Uganda Peoples Congress
Uganda Peoples Congress
Plot 8-10 Kampala Road, Uganda House,
P. O. Box 9206, Kampala
A Peaceful Karamoja Is Critical For National Stability
20 August 2006
- Right from colonial times, the Karamoja sub-region has had a raw deal in terms of provision of social services, economic infrastructure and security. The government took no serious effort to transform the negative aspects of the Karamojong culture and to promote their good values. Instead, the Karamojong were left to fend for themselves on the most arid areas of their land while the fertile areas were turned into natural reserves.
- The result of these circumstances were that the Karamojong were marginalized and denied:
- Adequate education and educational facilities.
- Basic elements of modern life like water, health facilities, transport and housing, infrastructure, and organized settlement.
- Protection of their lives and property.
- The Karamojong developed a culture of fending for themselves in this harsh environment. This culture is not conducive to peaceful co-existence within the community and its neighbours both in Uganda and neighbouring countries.
- The post independence government of UPC attempted to address the problems of Karamoja but the rate of progress was interrupted by the military coup detat of 1971. The situation was worsened at the fall of Idi Amin when the Karamojong accessed large quantities of arms and ammunition from Moroto barracks.
- The second UPC government again tried to pacify the sub-region by delivery of vital social and economic services, provision of security through trained government security services and political sensitization. These efforts were beginning to bear fruit when the NRM came to power and reversed the trend.
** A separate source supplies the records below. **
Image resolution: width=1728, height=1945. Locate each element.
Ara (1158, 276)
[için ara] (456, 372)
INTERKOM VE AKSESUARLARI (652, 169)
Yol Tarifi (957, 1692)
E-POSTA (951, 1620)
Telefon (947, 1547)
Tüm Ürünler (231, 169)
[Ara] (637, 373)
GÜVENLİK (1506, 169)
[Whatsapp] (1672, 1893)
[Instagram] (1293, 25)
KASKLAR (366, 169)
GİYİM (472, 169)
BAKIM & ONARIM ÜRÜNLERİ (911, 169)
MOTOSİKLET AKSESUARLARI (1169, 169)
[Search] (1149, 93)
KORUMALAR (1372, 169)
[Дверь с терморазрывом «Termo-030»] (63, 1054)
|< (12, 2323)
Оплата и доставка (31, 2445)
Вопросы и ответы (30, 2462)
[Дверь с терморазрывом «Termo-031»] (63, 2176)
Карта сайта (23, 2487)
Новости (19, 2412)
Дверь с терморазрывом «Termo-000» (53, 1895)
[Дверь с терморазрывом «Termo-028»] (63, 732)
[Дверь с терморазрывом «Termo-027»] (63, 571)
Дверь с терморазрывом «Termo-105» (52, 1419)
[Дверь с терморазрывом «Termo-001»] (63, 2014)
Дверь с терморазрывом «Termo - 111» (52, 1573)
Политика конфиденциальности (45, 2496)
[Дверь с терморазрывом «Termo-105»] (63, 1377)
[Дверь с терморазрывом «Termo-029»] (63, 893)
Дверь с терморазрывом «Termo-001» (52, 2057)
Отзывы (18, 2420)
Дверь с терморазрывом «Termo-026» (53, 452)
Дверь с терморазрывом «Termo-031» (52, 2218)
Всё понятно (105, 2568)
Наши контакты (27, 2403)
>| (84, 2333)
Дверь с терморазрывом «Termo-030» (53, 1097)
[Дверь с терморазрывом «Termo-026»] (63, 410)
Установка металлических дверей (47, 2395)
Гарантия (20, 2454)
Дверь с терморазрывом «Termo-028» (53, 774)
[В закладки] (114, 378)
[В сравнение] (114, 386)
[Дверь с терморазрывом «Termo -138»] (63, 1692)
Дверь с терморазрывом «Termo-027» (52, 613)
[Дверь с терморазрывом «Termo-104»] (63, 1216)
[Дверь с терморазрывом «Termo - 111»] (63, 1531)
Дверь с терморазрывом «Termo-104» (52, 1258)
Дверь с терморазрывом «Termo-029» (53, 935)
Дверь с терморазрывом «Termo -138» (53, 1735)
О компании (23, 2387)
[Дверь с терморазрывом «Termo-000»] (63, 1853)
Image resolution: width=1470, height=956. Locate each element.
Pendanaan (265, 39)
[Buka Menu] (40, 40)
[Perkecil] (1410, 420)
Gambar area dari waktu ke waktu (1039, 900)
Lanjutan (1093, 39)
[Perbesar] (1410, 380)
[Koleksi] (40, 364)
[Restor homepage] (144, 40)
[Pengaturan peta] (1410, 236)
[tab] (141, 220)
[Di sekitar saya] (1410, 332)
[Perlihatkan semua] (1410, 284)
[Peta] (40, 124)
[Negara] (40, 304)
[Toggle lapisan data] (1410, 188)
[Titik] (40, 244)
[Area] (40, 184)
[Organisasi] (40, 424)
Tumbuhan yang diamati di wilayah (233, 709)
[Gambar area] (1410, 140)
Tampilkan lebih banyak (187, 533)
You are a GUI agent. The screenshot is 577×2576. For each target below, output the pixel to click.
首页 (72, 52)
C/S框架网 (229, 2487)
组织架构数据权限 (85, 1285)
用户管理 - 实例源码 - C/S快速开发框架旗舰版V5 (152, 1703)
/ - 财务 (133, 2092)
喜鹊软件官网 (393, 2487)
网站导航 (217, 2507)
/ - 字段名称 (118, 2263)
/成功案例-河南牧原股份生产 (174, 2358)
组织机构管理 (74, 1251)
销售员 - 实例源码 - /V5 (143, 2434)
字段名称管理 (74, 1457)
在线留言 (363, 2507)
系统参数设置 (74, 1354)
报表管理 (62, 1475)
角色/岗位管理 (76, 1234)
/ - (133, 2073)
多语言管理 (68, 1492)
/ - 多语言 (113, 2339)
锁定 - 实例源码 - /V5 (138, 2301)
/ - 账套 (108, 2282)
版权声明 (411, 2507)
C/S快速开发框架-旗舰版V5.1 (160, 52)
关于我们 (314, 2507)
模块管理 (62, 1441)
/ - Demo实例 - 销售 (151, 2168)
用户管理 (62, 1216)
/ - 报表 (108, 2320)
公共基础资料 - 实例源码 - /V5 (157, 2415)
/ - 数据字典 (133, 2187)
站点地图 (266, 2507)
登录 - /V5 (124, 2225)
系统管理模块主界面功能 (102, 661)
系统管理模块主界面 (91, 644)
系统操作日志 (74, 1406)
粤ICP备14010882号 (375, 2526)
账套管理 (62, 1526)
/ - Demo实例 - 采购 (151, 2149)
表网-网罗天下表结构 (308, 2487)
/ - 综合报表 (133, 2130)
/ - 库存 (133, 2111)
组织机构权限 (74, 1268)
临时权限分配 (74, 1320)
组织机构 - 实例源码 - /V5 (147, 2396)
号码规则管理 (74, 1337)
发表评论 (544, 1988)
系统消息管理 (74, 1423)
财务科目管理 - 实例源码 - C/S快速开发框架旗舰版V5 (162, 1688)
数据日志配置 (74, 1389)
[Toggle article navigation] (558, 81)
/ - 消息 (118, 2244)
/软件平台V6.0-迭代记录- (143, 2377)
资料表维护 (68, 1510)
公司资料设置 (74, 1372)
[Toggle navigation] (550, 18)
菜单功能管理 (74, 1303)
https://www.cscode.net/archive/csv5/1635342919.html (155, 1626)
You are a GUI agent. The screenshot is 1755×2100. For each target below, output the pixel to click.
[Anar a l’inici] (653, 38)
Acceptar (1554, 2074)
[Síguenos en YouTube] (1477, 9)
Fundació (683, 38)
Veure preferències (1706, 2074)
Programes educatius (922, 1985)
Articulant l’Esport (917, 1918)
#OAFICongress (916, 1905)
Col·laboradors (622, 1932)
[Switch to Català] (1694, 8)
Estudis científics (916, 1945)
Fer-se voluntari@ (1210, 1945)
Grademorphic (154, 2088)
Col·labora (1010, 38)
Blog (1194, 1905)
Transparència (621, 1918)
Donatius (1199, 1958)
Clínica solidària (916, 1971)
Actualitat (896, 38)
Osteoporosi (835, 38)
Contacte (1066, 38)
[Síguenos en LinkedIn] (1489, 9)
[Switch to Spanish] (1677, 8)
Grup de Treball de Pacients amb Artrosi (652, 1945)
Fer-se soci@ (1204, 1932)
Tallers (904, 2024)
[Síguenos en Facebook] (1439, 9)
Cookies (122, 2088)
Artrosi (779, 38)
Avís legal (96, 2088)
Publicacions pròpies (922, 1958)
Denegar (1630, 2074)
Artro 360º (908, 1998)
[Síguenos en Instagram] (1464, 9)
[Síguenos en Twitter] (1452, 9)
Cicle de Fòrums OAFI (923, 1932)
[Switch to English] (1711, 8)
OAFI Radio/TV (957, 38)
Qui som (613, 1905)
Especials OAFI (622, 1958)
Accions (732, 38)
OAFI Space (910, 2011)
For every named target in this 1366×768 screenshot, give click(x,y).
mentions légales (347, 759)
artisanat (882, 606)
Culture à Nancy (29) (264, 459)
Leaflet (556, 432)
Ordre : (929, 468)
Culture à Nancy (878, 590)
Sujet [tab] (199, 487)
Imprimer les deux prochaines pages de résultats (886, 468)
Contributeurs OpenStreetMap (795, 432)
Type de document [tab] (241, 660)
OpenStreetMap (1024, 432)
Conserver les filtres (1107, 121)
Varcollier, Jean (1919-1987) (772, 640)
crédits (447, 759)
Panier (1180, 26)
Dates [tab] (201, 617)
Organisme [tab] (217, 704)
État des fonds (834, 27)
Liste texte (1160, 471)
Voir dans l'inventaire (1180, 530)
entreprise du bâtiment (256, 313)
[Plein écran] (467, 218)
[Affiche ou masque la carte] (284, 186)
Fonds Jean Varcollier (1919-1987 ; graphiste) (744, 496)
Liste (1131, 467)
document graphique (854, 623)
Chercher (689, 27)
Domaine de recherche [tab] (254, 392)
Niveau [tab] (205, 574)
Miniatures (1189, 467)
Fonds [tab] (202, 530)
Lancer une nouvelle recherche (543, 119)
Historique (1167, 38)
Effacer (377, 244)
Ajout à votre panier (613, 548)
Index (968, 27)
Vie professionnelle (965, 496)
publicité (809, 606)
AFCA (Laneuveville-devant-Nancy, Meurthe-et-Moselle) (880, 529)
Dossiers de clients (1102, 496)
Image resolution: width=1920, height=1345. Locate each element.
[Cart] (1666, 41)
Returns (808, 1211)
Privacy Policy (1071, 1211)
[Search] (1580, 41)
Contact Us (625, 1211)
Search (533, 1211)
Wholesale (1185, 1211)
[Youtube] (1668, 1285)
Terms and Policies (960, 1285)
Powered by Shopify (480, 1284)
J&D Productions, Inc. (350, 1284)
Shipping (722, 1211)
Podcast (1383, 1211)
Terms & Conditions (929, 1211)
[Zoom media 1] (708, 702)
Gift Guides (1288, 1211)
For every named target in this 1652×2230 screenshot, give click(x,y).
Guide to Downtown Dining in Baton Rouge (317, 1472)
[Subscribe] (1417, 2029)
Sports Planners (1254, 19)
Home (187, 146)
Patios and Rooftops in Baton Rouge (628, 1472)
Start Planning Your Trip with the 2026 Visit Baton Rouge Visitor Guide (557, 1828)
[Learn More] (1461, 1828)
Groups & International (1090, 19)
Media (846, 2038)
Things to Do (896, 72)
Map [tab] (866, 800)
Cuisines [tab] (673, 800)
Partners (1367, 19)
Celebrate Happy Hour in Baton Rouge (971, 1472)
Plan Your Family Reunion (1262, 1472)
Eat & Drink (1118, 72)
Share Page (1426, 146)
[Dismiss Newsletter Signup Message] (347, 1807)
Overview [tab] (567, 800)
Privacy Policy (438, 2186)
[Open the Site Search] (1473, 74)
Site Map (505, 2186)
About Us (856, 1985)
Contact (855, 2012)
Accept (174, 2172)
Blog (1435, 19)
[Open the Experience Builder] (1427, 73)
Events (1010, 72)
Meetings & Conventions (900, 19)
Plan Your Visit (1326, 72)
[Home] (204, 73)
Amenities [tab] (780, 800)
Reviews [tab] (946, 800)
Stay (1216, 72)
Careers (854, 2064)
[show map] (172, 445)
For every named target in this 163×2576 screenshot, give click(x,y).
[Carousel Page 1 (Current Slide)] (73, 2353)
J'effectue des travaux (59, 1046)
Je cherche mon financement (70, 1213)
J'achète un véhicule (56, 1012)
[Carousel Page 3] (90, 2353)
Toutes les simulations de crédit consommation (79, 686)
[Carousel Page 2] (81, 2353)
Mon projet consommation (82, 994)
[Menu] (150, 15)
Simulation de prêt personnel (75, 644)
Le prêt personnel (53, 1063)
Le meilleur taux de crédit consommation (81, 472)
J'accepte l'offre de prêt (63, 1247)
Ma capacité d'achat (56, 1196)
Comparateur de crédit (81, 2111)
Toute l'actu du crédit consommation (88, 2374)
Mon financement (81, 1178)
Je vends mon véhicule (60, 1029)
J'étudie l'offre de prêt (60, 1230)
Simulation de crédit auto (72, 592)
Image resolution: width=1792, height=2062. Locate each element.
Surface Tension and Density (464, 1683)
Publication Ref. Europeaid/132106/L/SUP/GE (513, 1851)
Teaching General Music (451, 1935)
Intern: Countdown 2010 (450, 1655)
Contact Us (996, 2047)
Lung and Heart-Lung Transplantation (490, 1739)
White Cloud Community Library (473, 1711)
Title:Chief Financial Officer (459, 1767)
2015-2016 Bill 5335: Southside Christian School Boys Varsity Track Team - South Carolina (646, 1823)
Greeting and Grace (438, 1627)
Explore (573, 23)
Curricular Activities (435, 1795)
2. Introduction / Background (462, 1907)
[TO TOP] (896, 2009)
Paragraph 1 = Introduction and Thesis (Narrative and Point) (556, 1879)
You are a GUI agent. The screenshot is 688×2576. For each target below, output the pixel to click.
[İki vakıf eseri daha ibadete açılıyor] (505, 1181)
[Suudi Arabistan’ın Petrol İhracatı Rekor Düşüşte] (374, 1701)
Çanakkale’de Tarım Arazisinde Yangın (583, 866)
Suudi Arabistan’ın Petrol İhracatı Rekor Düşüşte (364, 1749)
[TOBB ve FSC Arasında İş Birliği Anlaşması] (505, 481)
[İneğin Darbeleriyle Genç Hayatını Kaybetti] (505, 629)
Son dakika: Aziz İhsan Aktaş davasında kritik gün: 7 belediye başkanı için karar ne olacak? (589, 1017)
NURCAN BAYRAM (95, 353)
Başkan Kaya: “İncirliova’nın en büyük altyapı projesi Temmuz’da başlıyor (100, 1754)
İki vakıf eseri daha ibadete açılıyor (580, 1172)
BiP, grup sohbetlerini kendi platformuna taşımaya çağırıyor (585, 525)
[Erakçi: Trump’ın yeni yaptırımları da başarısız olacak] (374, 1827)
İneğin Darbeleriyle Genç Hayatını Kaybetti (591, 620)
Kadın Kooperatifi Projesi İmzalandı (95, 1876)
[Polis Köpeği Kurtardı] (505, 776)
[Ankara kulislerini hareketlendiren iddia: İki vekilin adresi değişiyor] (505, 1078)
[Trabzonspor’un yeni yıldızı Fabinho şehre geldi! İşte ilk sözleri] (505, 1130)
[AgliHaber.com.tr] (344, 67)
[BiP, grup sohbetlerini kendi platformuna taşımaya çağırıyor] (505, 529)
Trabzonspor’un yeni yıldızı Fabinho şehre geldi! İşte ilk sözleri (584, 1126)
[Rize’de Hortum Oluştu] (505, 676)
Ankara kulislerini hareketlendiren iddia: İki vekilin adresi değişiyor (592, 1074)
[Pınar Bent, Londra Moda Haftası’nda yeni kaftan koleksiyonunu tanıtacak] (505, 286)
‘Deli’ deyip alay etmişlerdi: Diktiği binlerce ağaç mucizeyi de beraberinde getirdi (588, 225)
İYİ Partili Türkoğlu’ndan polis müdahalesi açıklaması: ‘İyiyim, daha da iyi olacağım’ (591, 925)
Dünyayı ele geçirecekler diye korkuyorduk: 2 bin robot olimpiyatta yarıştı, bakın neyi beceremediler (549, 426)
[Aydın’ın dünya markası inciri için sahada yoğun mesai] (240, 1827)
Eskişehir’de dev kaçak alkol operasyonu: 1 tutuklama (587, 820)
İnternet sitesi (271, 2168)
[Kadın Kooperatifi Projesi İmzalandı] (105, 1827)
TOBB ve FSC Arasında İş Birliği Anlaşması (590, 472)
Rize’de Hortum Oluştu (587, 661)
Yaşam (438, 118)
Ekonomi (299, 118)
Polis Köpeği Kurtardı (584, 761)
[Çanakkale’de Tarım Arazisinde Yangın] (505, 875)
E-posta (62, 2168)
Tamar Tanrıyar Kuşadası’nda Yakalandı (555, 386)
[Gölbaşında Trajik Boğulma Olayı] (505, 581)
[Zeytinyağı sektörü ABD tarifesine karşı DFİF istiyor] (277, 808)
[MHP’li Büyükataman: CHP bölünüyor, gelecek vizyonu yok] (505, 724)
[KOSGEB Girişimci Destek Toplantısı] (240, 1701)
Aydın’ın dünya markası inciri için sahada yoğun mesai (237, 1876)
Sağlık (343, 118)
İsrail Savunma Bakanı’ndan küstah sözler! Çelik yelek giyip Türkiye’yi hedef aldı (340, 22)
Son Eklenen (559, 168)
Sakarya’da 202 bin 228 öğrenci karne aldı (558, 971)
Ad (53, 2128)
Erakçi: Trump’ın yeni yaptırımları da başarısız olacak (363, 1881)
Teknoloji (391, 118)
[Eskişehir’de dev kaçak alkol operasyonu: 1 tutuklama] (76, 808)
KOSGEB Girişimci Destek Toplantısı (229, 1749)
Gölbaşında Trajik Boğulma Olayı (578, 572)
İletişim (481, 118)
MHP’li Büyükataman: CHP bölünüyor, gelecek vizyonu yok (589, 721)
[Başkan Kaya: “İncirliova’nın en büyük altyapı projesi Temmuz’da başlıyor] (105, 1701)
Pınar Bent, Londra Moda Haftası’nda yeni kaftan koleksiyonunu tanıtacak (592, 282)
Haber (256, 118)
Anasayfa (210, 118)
- Under the two decades of NRM administration, the sub region has been deliberately militarized and brutalized for political expediency.
- When the NRM government realised that the political goals for miltarisation of the sub-region could not be achieved, they reversed gear in favor of forceful disarmament and demobilization.
- The crude exercise of forceful disarmament and demobilization which has been running on and off for the last five years or so has been a dismal failure. Instead the exercise has turned out to be an ogre of human rights abuse.
- This forceful exercise has seen all police stations and posts being taken over by the UPDF. The military has replaced normal judicial organs as the arbiter of disputes including those of a civil nature.
- The present day scenario in the sub-region involves the following:
- Scotched earth policy where communities are surrounded by UPDF who search, torture and often kill the occupants and destroy their properties irrespective of their age and non-possession of arms.
- The arrested are imprisoned at military installations where all their fundamental rights and freedoms are grossly abused.
- Those imprisoned are hurriedly tried before military court martial and sentenced to long jail terms. The trials which normally last less than one hour do not afford the accused any of the constitutional rights to a fair hearing including the right to legal representation and to call witnesses. In June 2006 alone, 350 people were sentenced and transferred from Moroto Barracks to Luzira prison, to serve jail terms ranging from 7 to 18 years.
- In spite of this gruesome treatment of the Karamajong, the Karamajong community is still insecure and traumatized, leading to thousands of displaced Karimajong throughout Uganda. The situation in the neighbouring sub-regions of Kapchorwa, Bugisu, Teso, Lango and Acholi has not improved or even stabilized either.
- Instead, it is evident that the Karimojong having been isolated and mistreated are preparing to respond to the state inspired violence in equal measure. This will most likely result into another war frontier.
- As the nation looks to the Juba talks for peace, it is imperative that all other areas of Uganda susceptible to armed conflict, starting with the Karamoja sub-region be attended to seriously.
- The problem of Karamoja has to be appreciated as a national one, rooted in government's failure to understand the roots of the problem. Specific economic, social and political programmes need to be drawn as a matter of urgency to address these problems.
- The failure to solve the Karamoja problem will negate any positive results of the Juba Peace Talks since the country will remain without peace.